A multi-institution team led by Northwestern Medicine investigators has discovered novel cellular mechanisms that lead to chemotherapy resistance in recurrent glioblastoma, according to findings published in Science Advances.
Glioblastoma, the most aggressive and most common type of primary brain cancer, has a five-year survival rate of less than 7 percent, according to the National Brain Tumor Society. For patients who initially respond to stand of care treatments, including surgery followed by temozolomide (TMZ) chemotherapy and radiation therapy, recurrence is inevitable and additional treatment is rarely effective.
The dire outlook for treatment is a result of recurrent glioblastoma cells’ increased cellular plasticity, which allows them to adapt to the tumor’s microenvironment during TMZ treatment and survive.
“These treatments work for a period of time and then there’s usually what’s called ‘stamina;’ some tumor cells are more resistant to treatment and those are the ones that ultimately grow back and become more difficult to treat,” said Karan Dixit, MD, assistant professor in the Ken and Ruth Davee Department of Neurology’s Divisions of Neuro-oncology and Hospital Neurology, and a co-author of the study.
To identify underlying mechanisms in glioblastoma cells promoting TMZ resistance, the investigators performed in vivo single-cell RNA sequencing of patient-derived xenograft glioblastoma cells before, during and after TMZ therapy.
Single-cell transcriptomics revealed in these cells increased expression of ribonucleotide reductase regulatory subunit M2 (RRM2), a gene crucial for synthesizing DNA, during chemotherapy treatment. This increased RRM2 expression also selectively regulates the production of deoxyguanosine triphosphate (dGTP) and deoxycytidine triphosphate (dCTP), nucleotides that are vital for glioblastoma cells responding to DNA damage during chemotherapy. Furthermore, multi-dimensional modeling of spatially resolved transcriptomics and metabolomic analysis in patients’ tissues revealed strong correlations between RRM2 and dGTP in glioblastoma patient tissues.
“It is known that RRM2 has key functions for DNA synthesis, but we are showing some selectivity towards dCTP and dGTP synthesis during chemotherapy that has never been shown before,” Ahmed said.
The investigators also found that treating mice with patient-derived glioblastoma tumor samples with the second-generation RRM2-inhibitor drug Triapine increased the efficacy of TMZ therapy, which is approved by the FDA for clinical trial.
“Triapine is a blood-brain barrier penetrant agent that is a second-generation inhibitor for this enzyme, and the combination with temozolomide therapy, we think, may be helpful to overcome the resistance; to see how this impacts patients with recurrent glioblastoma, but then ultimately to bring it to patients with newly diagnosed glioblastoma,” Dixit said.

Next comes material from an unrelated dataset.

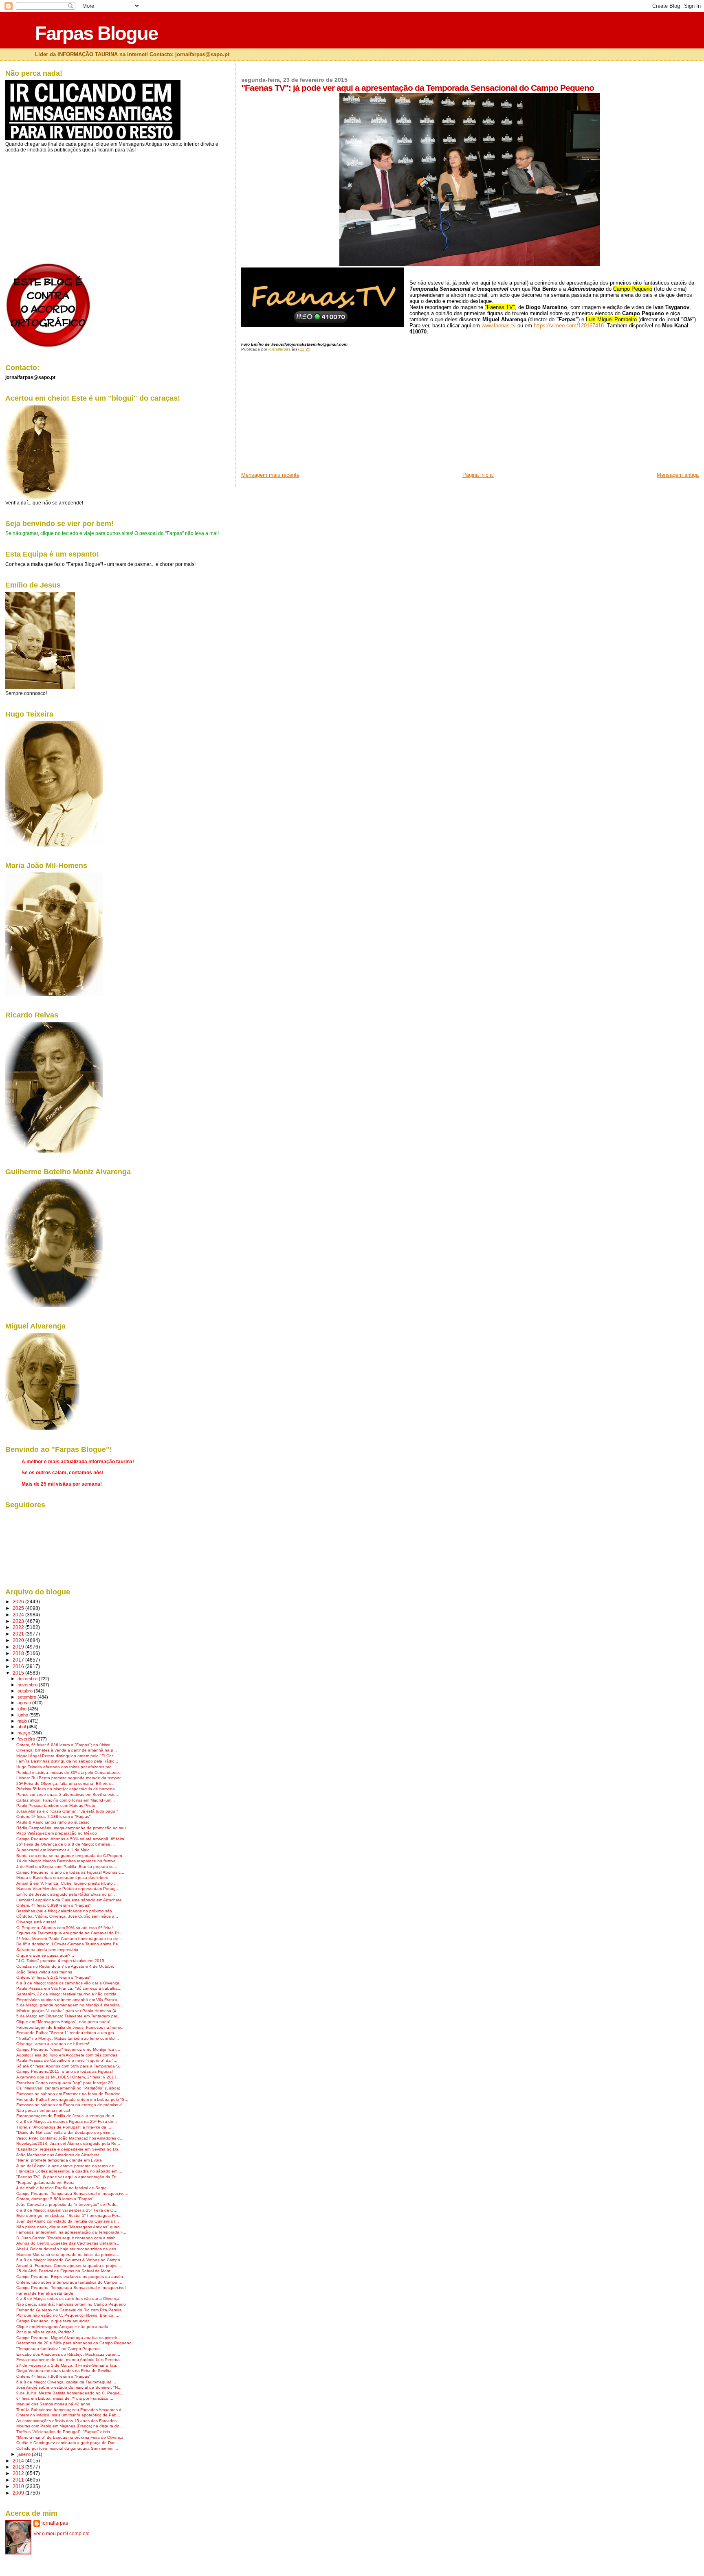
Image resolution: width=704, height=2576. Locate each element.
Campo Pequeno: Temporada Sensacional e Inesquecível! (71, 2287)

The investigators are now in the process of organizing a series of clinical trials that will evaluate the efficacy of Triapine in patients with recurrent glioblastoma before they undergo surgery.
The current findings also highlight a unique “bottleneck” effect which drives therapeutic resistance in recurrent glioblastoma cells and, according to the investigators, requires further investigation.
“This ‘bottleneck’ effect may provide a window of opportunity to target glioblastoma more effectively as such selection processes reduce the intertumoral heterogeneity. We think that will help us to overcome this chemotherapy resistance,” Ahmed said.
C. David James, PhD, Professor Emeritus of Neurological Surgery; Issam Ben-Sahra, PhD, assistant professor of Biochemistry and Molecular Genetics; Jason Miska, PhD, assistant professor of Neurological Surgery; and Shreya Budhiraja, a second-year medical student, were co-authors of the study.
Additional co-authors include Dieter Heiland, PhD, a professor of Neurosurgery at the University of Freiburg in Germany; Sebastian Pott, PhD, assistant professor of Medicine at the University of Chicago; and Anindita Basu, PhD, assistant professor of Medicine at the University of Chicago.
Ahmed, Ben-Sahra and Miska are members of the Robert H. Lurie Comprehensive Cancer Center of Northwestern University. Ahmed is also part of the Lou and Jean Malnati Brain Tumor Institute of the Lurie Cancer Center.
This work was supported by the National Institute of Neurological Disorders and Stroke grants 1R01NS096376, 1R01NS112856, and P50CA221747, SPORE for Translational Approaches to Brain Cancer, R01GM135587, and R01GM143334. This work was also partly supported by the Else Kröner-Fresenius Foundation and MEPHISTO project BMBF.